Plays that are being commissioned after the latest round of cuts are getting shorter and shorter and having to be written for smaller and smaller casts. Monologues are all the rage! I don't mind writing monologues - and have written quite a few - but when you want to deal with profound and complex issues, when you really want to take an audience off for a ride through the unknown and knock their socks off - they're not the first format I'd think of. (Though Homer did achieve a fair amount in Monologue Format!)

So the future of Beeb drama output doesn't look too rosy on the surface.

But its fairly obvious we live in very interesting, very challenging, swiftly changing times. Huge amounts of money are not lying around as they once were. Compared with film or TV or theatre, audio's costs are very, very cheap, even for long, well-populated dramas. And people are becoming pissed off with Hollywood teenage blockbusters and the inanity of multi channel TV. As people get less and less money and monopolists like Murdoch suck up more and more high quality films and sport behind high paywalls, alternatives are going to be sought by the public. I-Pods and the Web provide great new platforms and distribution systems. (I hope my jargon's right here!)

A more accessible system of accessing past radio dramas is required. (I find Torrent quite arcane and difficult to operate). Perhaps an audio version of You-Tube. But that still ignores how you fund new drama. A system like Kindle? The BBC seems to be experimenting with this, charging for downloads, but to subsidize the more arcane stuff you need some genuine popular drama. Perhaps like Home Box Office.

But with people spending less and less time in front of the telly, unable to afford to go out to film/theatre, and all eared with I-Pods, there does seem to be an opening in the market.

P.S. - Beeb audio drama has apparently just signed a deal with I-Tunes. (I personally hate I-Tunes. I can't do anything audio on my Mac without being crushed by it).

MS: As an award-winning professional, are there works by others that you admire or have found inspiration from?

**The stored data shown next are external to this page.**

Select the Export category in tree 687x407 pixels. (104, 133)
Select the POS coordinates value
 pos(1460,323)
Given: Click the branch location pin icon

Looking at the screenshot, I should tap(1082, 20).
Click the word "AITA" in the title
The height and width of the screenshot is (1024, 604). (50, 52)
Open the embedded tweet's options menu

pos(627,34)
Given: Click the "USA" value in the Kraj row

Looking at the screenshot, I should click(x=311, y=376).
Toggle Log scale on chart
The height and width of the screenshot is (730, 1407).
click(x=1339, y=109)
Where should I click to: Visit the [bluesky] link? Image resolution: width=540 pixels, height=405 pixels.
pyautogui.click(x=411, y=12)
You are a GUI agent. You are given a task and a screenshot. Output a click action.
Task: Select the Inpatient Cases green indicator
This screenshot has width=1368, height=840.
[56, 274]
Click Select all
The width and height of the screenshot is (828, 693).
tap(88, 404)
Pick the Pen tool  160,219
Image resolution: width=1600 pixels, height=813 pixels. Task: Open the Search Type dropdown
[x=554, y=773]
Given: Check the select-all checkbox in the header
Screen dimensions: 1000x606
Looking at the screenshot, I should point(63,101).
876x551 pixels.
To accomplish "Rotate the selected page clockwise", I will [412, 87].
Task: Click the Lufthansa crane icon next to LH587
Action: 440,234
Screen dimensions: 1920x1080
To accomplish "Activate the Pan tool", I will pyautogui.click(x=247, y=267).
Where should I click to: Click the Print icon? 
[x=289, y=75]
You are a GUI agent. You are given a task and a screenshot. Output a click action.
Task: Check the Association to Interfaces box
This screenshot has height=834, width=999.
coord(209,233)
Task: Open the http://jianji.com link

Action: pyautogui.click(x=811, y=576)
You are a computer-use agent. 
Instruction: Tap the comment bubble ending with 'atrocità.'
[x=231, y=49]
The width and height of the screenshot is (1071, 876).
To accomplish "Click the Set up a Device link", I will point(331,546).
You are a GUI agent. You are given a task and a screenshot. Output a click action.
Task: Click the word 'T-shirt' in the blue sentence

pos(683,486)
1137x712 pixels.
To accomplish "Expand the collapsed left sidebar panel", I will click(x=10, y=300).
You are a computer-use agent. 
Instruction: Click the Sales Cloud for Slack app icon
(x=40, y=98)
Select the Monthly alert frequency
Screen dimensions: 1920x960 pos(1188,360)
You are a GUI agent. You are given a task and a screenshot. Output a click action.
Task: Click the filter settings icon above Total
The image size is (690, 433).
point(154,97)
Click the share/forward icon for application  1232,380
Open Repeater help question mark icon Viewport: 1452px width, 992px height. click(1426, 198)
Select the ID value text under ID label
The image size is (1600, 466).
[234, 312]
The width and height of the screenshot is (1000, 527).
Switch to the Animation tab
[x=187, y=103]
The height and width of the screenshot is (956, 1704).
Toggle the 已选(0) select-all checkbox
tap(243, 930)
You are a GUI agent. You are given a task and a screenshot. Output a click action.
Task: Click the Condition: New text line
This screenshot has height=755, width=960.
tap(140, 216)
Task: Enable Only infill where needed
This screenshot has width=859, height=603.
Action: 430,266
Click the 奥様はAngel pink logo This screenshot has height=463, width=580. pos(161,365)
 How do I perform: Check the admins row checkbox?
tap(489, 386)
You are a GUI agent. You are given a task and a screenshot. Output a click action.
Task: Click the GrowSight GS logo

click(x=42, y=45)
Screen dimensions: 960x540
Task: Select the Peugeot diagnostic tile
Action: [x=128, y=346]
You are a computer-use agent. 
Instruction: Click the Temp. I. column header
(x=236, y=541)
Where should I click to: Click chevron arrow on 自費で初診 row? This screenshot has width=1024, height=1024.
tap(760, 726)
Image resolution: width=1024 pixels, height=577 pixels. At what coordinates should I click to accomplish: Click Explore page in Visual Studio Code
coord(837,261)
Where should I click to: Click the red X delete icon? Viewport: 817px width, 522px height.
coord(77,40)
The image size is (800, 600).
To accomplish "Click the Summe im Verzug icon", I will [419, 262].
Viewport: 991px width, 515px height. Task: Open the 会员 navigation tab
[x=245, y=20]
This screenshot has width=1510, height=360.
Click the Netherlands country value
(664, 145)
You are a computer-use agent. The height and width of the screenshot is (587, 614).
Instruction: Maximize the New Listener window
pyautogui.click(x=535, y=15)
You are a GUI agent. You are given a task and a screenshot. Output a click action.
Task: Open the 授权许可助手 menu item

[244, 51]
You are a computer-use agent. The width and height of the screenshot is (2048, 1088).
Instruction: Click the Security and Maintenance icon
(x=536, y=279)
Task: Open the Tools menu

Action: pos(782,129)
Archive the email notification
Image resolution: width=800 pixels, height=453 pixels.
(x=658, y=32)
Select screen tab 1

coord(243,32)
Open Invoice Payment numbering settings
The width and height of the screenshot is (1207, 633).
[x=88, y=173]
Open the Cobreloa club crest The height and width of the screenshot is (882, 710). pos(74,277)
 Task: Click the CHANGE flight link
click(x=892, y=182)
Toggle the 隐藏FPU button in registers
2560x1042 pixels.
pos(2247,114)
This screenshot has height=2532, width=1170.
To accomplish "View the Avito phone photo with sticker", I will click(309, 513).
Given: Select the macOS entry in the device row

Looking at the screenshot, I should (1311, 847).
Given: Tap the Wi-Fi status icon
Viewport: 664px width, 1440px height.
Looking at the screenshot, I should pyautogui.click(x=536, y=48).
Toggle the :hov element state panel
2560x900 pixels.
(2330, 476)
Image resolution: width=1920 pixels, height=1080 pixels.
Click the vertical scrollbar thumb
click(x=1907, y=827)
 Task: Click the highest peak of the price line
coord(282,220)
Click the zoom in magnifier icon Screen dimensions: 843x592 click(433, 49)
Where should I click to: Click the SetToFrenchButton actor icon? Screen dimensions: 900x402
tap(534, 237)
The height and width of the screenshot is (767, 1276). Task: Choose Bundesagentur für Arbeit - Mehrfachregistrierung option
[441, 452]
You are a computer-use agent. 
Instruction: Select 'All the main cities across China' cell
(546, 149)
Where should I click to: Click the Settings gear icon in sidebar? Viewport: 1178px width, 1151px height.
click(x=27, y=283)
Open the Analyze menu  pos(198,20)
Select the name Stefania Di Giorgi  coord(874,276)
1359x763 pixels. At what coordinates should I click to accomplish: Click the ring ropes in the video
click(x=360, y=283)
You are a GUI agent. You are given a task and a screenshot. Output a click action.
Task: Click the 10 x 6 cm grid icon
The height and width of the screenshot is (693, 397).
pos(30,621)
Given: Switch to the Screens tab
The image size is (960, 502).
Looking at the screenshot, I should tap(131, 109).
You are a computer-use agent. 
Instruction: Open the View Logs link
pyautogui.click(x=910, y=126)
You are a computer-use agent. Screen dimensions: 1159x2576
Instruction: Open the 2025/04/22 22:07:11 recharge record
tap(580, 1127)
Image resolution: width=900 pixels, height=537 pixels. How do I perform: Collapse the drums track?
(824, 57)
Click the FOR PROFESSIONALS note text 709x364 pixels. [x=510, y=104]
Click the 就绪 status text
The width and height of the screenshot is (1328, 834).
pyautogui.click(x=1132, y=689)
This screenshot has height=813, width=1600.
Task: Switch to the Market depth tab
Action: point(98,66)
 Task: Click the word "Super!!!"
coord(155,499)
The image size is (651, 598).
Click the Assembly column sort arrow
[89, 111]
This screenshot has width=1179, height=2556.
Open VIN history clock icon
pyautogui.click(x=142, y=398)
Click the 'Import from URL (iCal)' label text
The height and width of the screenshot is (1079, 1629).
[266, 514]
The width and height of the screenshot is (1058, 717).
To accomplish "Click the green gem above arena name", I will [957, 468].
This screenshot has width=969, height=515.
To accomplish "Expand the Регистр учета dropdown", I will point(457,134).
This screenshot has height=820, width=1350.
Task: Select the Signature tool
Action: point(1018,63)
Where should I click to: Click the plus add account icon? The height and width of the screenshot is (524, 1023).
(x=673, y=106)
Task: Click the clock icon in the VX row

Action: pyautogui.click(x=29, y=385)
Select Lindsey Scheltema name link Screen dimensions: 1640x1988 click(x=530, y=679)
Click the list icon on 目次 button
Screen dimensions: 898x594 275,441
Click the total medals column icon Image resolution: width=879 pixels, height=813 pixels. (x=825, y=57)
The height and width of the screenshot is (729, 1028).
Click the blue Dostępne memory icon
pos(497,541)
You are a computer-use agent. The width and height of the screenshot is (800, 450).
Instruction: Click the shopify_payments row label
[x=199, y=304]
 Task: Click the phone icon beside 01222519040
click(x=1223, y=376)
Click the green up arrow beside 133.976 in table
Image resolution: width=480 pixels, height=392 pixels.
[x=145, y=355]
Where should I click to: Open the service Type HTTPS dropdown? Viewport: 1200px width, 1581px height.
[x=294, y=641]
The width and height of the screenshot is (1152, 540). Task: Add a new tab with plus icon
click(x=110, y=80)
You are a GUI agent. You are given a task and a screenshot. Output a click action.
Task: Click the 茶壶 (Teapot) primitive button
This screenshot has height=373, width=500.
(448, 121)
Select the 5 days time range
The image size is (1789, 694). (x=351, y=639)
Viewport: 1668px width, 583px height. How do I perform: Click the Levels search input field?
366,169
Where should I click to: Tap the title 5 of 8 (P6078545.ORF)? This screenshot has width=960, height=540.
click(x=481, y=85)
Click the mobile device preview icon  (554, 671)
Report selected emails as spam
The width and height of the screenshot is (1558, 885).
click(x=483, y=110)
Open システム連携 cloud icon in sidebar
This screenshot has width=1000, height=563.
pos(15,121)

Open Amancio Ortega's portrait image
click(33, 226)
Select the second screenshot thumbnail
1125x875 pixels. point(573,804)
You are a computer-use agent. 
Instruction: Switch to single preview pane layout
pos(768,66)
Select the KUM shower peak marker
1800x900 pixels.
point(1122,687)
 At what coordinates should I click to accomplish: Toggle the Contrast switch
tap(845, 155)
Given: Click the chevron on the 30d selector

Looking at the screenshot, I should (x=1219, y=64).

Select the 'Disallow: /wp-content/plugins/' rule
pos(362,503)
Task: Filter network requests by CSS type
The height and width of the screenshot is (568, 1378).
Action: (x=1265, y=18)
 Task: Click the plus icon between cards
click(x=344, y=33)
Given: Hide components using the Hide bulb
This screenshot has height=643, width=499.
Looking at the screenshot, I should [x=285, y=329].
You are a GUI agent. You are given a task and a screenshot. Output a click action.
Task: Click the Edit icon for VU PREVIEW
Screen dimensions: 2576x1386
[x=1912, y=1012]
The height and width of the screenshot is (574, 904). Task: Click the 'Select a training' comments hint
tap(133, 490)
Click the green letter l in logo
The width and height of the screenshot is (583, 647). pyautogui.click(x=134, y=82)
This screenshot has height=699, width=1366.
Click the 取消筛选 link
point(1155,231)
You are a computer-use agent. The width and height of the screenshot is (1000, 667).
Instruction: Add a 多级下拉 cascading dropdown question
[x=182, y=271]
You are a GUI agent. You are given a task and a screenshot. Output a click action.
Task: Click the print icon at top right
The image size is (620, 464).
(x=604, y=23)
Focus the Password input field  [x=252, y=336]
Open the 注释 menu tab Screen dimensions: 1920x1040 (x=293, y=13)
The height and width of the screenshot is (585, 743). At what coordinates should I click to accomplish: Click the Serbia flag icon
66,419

JF: I get most inspiration from film - especially Catholic directors like Ford, Bunuel, Hitchcock, Lang, Kevin Smith. My main radio inspiration came from comedy like Hancock, Spike Milligan and the Goons, the Glums - not so much from the drama. I admired Marc Beeby's recent black comedy on Shirley Porter, "Shirley Mander" by Gregory Evans, greatly. Tracy-Ann Oberman was stunning.

MS: Your work has included a variety of different types of stories and genres. Is there any particular story or type of story that you have not yet had the opportunity to write?

JF: I've always wanted to do Screwball. I really admire those American film writers of the 30's - usually WASP Ivy League/Jewish combos - who wrote them. (As someone fascinated by the rise and fall of language, I've always been gobsmacked by that period in the early C20th when Jewish immigrants into America fell in love with English). I wanted to do "The Awful Truth" (my favourite, Irene Dunne is transcendent in it and Cary Grant first becomes Cary Grant), "Bringing Up Baby", and "The Philadelphia Story", but unfortunately most of the rights had been bought up by what are called Broadway "scrapyard" agents.

I've always wanted to do Busby Berkeley musicals on radio as I love them and Rogers and Astaire stuff, but had to make do with co-writing Bollywood's first radio musical, "What am I to you." (Not my greatest success). I also tried to adapt John Ford's silent classic "The Iron Horse" - silent film, radio play (geddit?) - but we couldn't locate the rights. I'd also love to do James Ellroy's "The Big Nowhere" - its his best I think - but I was pushing for it when he wasn't famous and the Beeb went for his inferior later stuff when they finally went. Due to the disastrous decisions of its top executives in recent years, the Beeb can no longer afford to buy the rights.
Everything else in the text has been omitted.